- [ZADANIA DO ĆWICZENIA]:
(a) Którą z kolei wyprawą w Alpy jest wyjazd opisany w relacji ze Stubai?
(b) Przytocz bez zmian fragment listingu: wszystko od wiersza zawierającego „Task: Click the 渋谷エリア飲食店 venue cell” w dół aż do wiersza zawierającego „tap(960, 94)”, razem z tymi dwoma wierszami.

- [PODANY TEKST]:

Stubai - Klub turystyczny ŚWIT

Idź do spisu treści

Menu główne:

Stubai

Ale to już było... > Narty > 2011
STUBAI [12-19.03.2011]

STUBAI  2011


To już czwarta wyprawa w Alpy. Tym razem do doliny Stubaital.
Ekipa podobna jak w poprzednich latach – tylko bez Krysi i Piotr
a.


12.03-sobota. Wybrana trasa do Neustift wiedzie nas m.in. przez Garmisch-Partenkirchen i Mittenwald. Są to miasteczka, które postanowiliśmy zwiedzić po drodze.
Ga-Pa jest najbardziej znane z Turnieju Czterech Skoczni ale nas przede wszystkim zainteresowały pięknie malowane stare bawarskie domy. Spacer uliczkami wśród takich domów był dla nas prawdziwą przyjemnością. Oczywiście podjechaliśmy też pod skocznię. Trzeba przyznać, że robi wrażenie.

GaPa
GaPa
GaPa
GaPa

Następnym miasteczkiem odwiedzonym podczas podróży do Austrii był leżący w alpejskiej dolinie Mittenwald. Stare, średniowieczne miasto z nietypową zabudową i też z bajecznie malowanymi budynkami (podobno jedyne takie w Europie). Ciekawostką jest dom ciągnący się na długości całej ulicy i wyglądający jak szereg budynków. Tak jak większość miejscowości alpejskich jest też ośrodkiem narciarskim – zarówno narciarstwa alpejskiego i klasycznego.

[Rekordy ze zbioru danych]
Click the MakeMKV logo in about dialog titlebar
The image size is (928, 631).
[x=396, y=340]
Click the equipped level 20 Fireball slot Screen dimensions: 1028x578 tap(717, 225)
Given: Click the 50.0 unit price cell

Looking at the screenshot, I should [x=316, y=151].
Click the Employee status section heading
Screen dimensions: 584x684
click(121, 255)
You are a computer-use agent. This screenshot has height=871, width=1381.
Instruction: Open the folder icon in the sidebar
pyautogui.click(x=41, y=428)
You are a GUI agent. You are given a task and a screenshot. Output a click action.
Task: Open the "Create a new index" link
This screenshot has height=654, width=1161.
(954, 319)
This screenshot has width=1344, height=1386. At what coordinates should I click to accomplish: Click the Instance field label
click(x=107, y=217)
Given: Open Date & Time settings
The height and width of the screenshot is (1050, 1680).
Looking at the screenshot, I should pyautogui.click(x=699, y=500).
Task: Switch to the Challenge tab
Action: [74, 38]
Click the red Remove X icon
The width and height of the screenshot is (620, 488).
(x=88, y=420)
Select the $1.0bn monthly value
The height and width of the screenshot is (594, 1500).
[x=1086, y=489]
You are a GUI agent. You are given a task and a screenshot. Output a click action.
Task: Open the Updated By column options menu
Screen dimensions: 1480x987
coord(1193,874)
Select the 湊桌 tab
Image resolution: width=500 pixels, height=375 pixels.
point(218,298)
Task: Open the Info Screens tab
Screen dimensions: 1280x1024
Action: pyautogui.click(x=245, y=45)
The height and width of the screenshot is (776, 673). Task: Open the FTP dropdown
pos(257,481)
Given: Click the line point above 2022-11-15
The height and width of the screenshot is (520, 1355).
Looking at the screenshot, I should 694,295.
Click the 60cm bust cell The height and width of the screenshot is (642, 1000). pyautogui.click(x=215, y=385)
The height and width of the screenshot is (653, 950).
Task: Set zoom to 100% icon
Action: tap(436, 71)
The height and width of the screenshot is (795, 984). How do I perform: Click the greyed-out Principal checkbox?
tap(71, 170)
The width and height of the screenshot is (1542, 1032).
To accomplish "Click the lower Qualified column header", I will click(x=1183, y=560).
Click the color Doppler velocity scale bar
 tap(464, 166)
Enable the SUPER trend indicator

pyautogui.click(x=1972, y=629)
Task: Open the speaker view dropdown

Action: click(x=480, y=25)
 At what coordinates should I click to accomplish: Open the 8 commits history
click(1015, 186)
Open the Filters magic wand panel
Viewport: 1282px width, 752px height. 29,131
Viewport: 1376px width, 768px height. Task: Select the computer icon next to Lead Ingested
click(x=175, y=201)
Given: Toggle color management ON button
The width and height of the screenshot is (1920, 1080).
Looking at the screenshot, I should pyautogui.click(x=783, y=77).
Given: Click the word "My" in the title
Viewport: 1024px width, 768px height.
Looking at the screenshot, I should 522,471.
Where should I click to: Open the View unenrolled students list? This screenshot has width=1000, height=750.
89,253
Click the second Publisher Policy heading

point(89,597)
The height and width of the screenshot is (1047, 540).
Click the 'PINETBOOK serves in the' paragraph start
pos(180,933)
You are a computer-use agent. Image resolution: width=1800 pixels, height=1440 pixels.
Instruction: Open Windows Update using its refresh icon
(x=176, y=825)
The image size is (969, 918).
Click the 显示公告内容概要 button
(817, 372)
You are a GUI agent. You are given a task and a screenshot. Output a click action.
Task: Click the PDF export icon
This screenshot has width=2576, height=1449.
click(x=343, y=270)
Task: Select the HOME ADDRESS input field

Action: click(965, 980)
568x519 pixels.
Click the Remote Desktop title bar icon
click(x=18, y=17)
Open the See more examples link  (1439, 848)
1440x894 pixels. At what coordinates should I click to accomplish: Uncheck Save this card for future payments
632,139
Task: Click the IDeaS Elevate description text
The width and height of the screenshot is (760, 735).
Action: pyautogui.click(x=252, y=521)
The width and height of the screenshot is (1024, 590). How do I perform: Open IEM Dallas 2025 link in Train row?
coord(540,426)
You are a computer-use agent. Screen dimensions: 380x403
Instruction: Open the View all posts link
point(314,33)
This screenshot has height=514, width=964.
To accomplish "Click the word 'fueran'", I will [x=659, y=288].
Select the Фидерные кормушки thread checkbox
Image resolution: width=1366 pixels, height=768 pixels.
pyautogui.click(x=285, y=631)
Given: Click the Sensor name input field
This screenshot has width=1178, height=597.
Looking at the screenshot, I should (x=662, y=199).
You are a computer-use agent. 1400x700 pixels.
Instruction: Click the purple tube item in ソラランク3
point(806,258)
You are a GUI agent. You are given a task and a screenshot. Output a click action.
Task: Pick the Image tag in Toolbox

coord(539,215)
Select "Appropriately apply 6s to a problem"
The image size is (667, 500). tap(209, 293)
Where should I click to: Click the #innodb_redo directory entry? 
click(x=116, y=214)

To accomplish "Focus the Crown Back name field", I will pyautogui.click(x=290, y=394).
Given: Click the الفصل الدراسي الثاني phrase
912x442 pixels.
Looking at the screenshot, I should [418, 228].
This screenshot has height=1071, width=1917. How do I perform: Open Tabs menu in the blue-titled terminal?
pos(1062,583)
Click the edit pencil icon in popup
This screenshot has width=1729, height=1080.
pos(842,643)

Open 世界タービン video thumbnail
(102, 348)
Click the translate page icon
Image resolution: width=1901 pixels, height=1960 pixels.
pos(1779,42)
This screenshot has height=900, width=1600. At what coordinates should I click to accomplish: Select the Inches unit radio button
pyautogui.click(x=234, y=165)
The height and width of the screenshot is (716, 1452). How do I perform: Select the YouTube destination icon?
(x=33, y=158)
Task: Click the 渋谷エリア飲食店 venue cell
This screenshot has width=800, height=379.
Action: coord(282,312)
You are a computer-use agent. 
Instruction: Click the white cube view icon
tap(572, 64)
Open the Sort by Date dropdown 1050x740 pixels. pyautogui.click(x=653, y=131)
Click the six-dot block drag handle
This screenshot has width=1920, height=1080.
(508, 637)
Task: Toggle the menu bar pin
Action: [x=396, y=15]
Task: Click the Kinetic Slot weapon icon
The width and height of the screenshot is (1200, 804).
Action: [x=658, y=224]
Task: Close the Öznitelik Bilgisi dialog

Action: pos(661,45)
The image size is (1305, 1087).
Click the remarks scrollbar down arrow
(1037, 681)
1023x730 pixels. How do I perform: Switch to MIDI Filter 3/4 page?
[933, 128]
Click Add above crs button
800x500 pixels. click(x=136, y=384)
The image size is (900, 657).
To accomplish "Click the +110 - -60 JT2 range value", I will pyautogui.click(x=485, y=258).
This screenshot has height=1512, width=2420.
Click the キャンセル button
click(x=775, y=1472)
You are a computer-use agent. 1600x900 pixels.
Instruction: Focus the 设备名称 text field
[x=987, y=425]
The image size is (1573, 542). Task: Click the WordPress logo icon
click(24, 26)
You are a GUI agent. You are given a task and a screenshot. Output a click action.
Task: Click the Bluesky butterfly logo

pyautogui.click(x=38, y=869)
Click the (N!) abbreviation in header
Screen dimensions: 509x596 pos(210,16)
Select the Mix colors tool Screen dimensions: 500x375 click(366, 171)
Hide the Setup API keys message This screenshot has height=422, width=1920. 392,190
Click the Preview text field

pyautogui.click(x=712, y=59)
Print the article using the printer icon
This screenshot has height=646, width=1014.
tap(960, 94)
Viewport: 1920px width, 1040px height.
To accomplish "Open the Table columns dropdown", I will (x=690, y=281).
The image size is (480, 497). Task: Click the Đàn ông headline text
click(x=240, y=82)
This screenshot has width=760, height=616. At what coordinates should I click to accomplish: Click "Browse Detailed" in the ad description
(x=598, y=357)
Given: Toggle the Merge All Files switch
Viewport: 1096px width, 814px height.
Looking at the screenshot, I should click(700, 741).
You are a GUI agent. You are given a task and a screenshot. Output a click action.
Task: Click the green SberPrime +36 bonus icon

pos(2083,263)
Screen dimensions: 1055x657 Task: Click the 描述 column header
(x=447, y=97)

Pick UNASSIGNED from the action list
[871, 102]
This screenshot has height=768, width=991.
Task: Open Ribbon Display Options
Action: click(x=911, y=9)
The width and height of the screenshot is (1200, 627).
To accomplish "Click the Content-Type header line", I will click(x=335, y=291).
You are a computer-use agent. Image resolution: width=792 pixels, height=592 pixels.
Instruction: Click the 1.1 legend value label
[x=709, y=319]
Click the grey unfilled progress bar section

- [ODPOWIEDZI DO ZADAŃ]:
(a) Czwartą.

(b)
Task: Click the 渋谷エリア飲食店 venue cell
This screenshot has width=800, height=379.
Action: coord(282,312)
You are a computer-use agent. 
Instruction: Click the white cube view icon
tap(572, 64)
Open the Sort by Date dropdown 1050x740 pixels. pyautogui.click(x=653, y=131)
Click the six-dot block drag handle
This screenshot has width=1920, height=1080.
(508, 637)
Task: Toggle the menu bar pin
Action: [x=396, y=15]
Task: Click the Kinetic Slot weapon icon
The width and height of the screenshot is (1200, 804).
Action: [x=658, y=224]
Task: Close the Öznitelik Bilgisi dialog

Action: pos(661,45)
The image size is (1305, 1087).
Click the remarks scrollbar down arrow
(1037, 681)
1023x730 pixels. How do I perform: Switch to MIDI Filter 3/4 page?
[933, 128]
Click Add above crs button
800x500 pixels. click(x=136, y=384)
The image size is (900, 657).
To accomplish "Click the +110 - -60 JT2 range value", I will pyautogui.click(x=485, y=258).
This screenshot has height=1512, width=2420.
Click the キャンセル button
click(x=775, y=1472)
You are a computer-use agent. 1600x900 pixels.
Instruction: Focus the 设备名称 text field
[x=987, y=425]
The image size is (1573, 542). Task: Click the WordPress logo icon
click(24, 26)
You are a GUI agent. You are given a task and a screenshot. Output a click action.
Task: Click the Bluesky butterfly logo

pyautogui.click(x=38, y=869)
Click the (N!) abbreviation in header
Screen dimensions: 509x596 pos(210,16)
Select the Mix colors tool Screen dimensions: 500x375 click(366, 171)
Hide the Setup API keys message This screenshot has height=422, width=1920. 392,190
Click the Preview text field

pyautogui.click(x=712, y=59)
Print the article using the printer icon
This screenshot has height=646, width=1014.
tap(960, 94)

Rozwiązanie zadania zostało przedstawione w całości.